Cell-life is a South African company providing mobile services to fight HIV-AIDS. Cell-life uses mobile phone technologies in many innovative ways, to provide a free information service via SMS, and to address logistical challenges in developing countries such as booking clinic appointments. When someone is diagnosed HIV-positive, there is an interview for acceptance into an Anti-Retroviral Treatments program. Then the assignment to a therapeutic counselor, who liaise with 15-20 patients, collecting essential information on the basis of which a doctor will make a prescription and a care manager will direct a program of care. The forms were translated onto the cellphone: forms about adherence to treatment, about symptoms, about appointments and these generated SMS messages.
mEmergency
Mobiles can also used to connect refugees to vital services. GSMA offers the possibility to connect refugee camps in northern Uganda to mobile networks to support family reunification, education, health care, economic activity and other needs. Refugees are provided with shared access to voice and data services. Under this approach, one of the villagers has the opportunity to establish a small business providing use of mobile phones, or computer terminals with mobile Internet access, to their community.
- The Bihar region and the recent floods offered a chance to local authorities and rescue teams to collect and distribute information on local condition and rescue interventions, as fixed communication lines have been hardly affected by the floods.
mBanking
- M-Pesa is a very popular service offered in Kenya to send money in an instant transaction via SMS. Every subscriber while depositing cash to one of the M-Pesa shops will receive an e-value cash voucher on the M-Pesa account. Later, the vouchers can be cashed at any appointed agent across the country. The impact seems to be so big and the service so popular that the company is expanding the system merging also with other type of banking, while traditional banks are complaining against this innovation.
- Following the example, the service is going to be replicated in Afghanistan. While now the next step is to use mBanking to trasform microcredit.

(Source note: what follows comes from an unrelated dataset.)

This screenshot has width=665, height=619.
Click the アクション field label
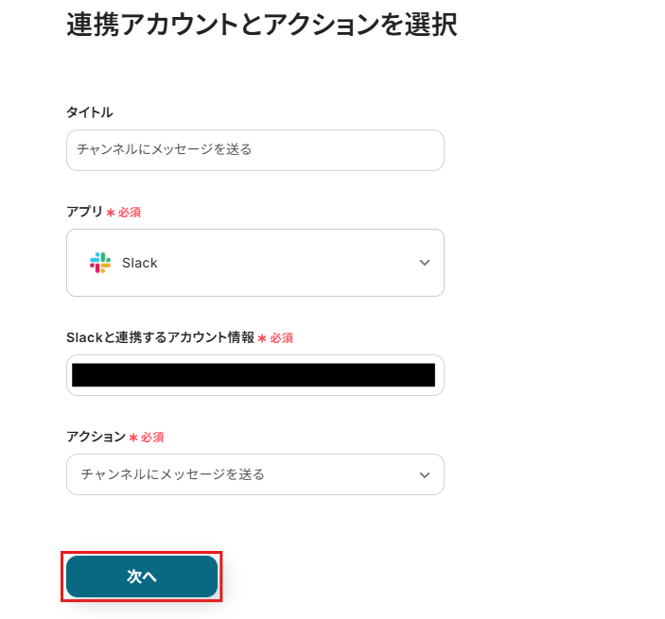(96, 437)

- Based on the M-Pesa experience, Concern organized with local partners in Kenya a targeted response to the food security problems that affected rural communities as a result of the post election violence in the early months of 2008. More than 500 households, whose livelihoods had been badly compromised by the violence, with the loss of livestock or homesteads, were selected to receive assistance through a community-based targeting process. Concern decided to provide assistance in the form of cash rather than food: using the M-Pesa system, the project aimed to provide each household with cash sufficient to purchase 50% of one month’s minimum calorific requirements through two transfers.
mGovernment
Finally, an example of mobile application in the public sector: the eSeva project in Andhra Pradesh State of India is a one-stop-shop for many services government-to-consumer (G2C) and business-to-consumer (B2C) services including payment of utility bills; reservations of train tickets; getting birth and death certificates, vehicle permits, driving licenses; transport department services; sale and receipt of passport applications; telephone connections; collection of small savings; ATM (cash withdrawal and deposits and issue of statement of accounts); mutual funds (collection of applications and transfer of shares); receipt of complaints or requests in connection with citizen services; cell phone bill payments, etc.